Task brief:
Below are the records. List every line holding the word "Image".

#### Source information

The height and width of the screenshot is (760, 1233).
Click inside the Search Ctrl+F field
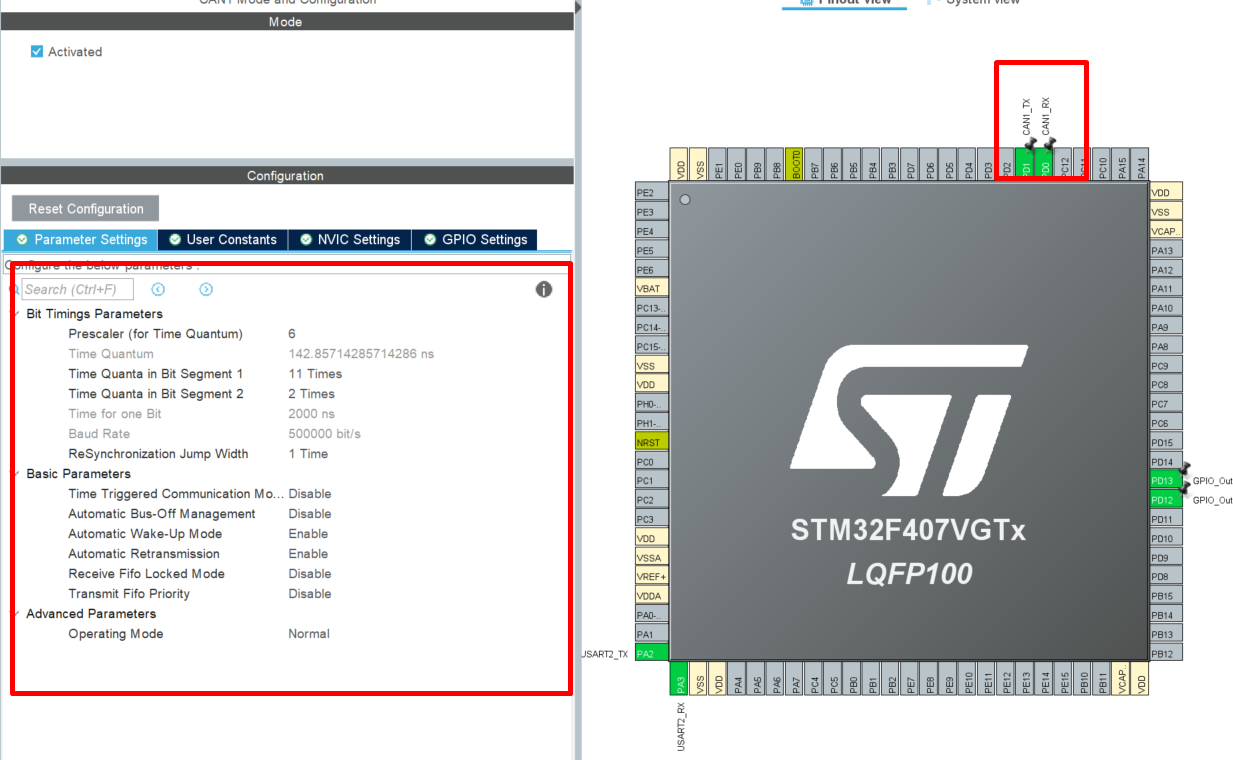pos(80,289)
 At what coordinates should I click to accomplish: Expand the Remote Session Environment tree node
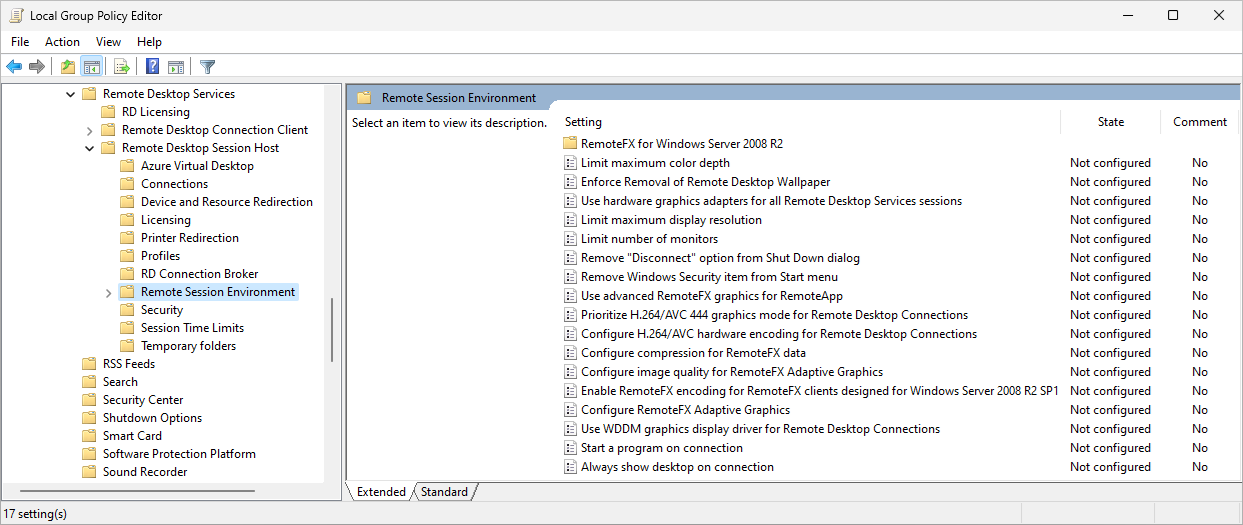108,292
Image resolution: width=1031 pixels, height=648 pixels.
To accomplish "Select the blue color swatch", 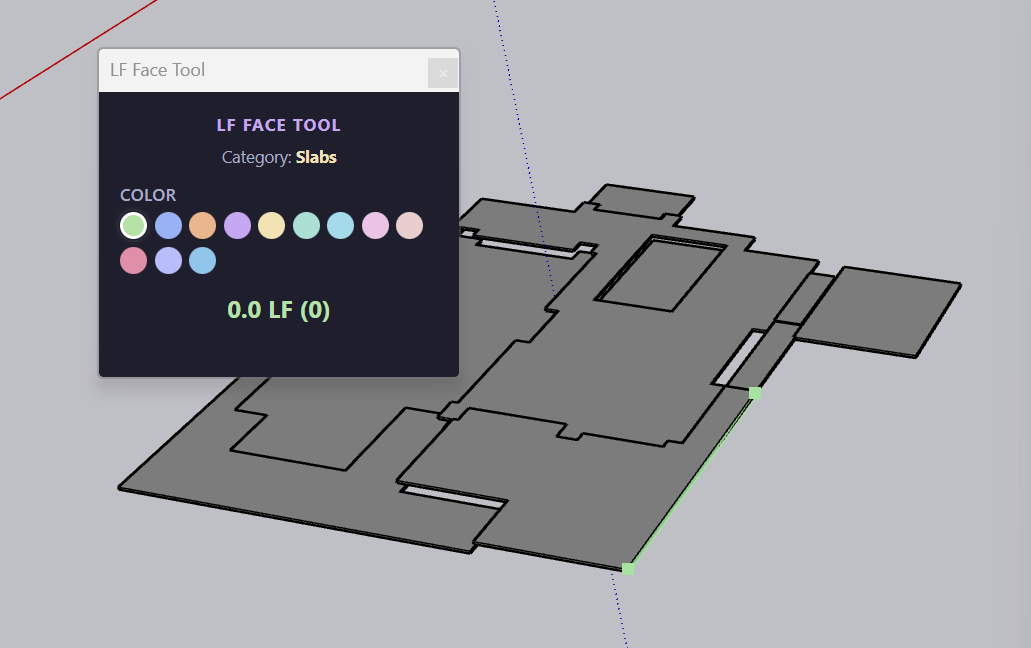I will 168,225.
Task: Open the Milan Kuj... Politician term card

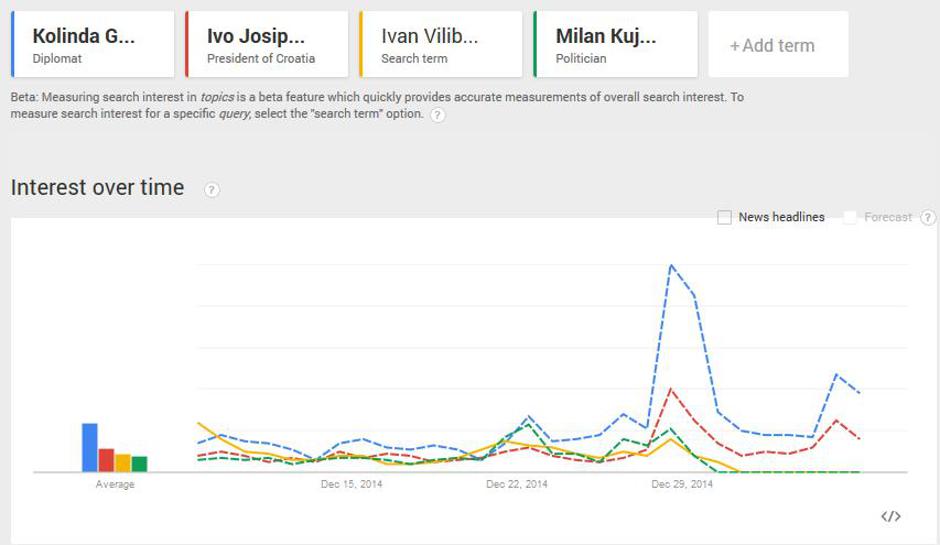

########
#### Source information

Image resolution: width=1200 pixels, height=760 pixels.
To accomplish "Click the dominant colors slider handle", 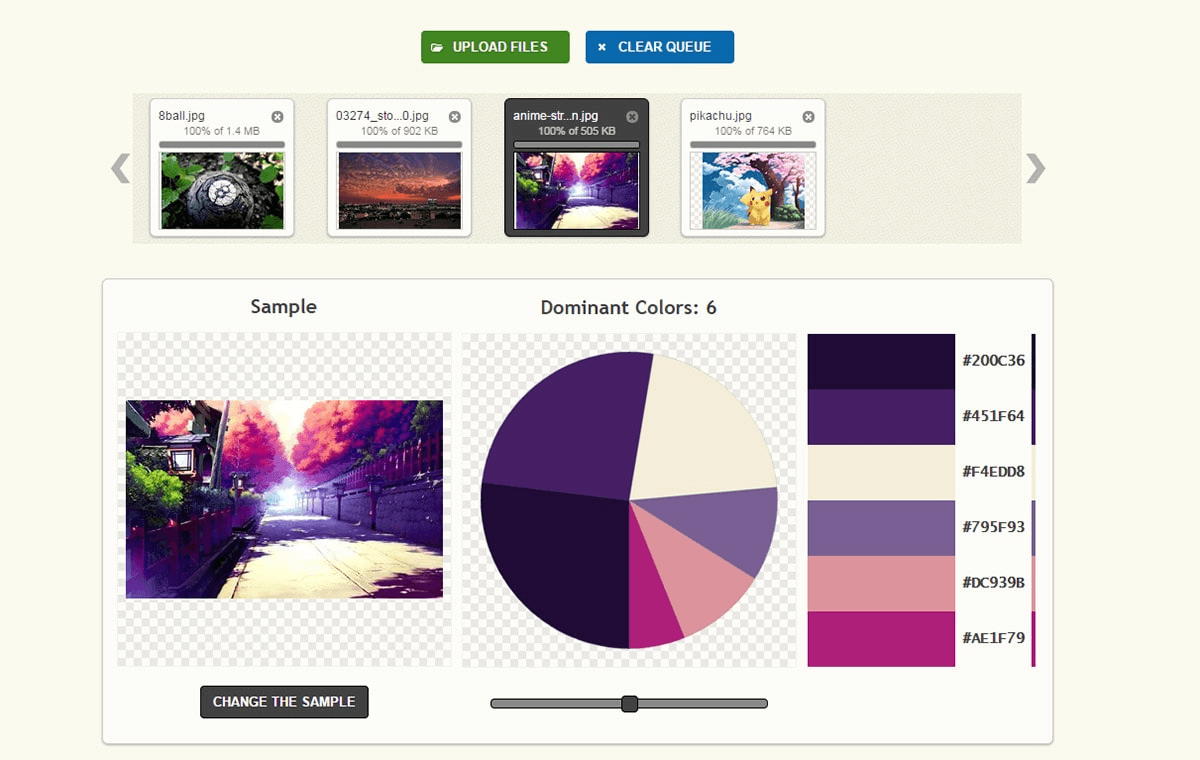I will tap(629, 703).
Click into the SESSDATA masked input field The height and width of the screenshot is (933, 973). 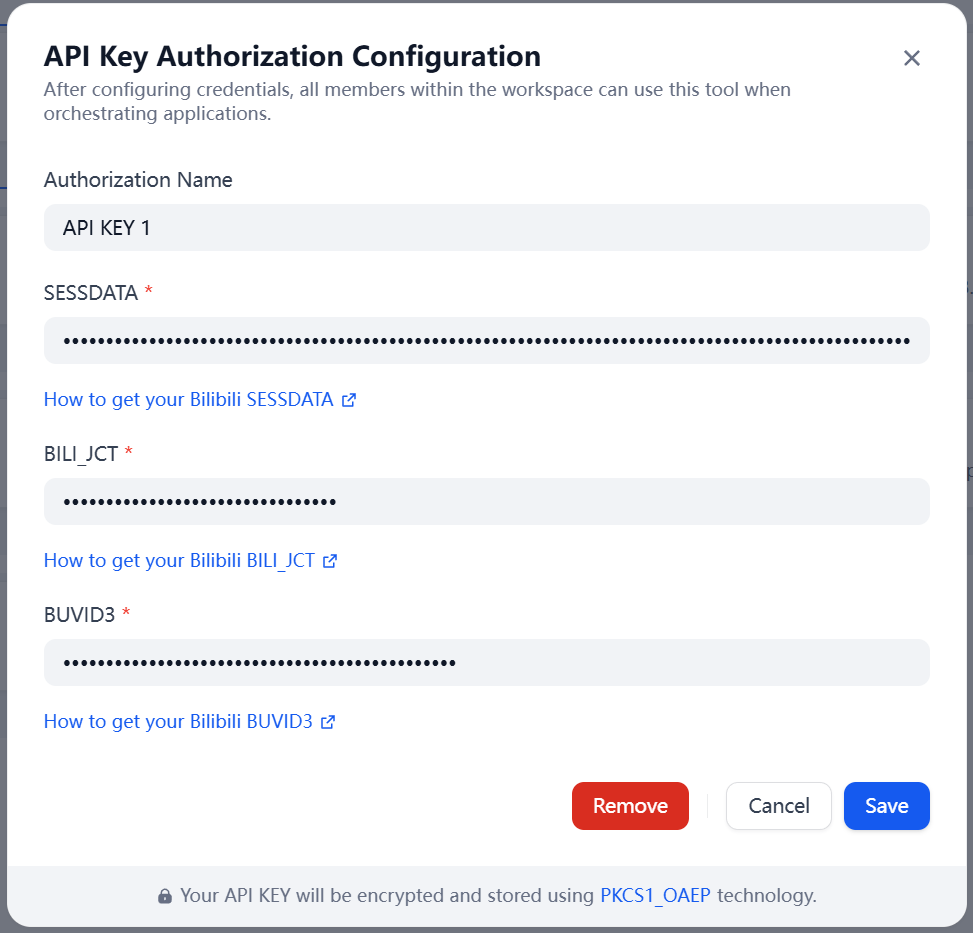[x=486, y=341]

########

Answer to this task:
Image resolution: width=1031 pixels, height=648 pixels.
Image resolution: width=1200 pixels, height=760 pixels.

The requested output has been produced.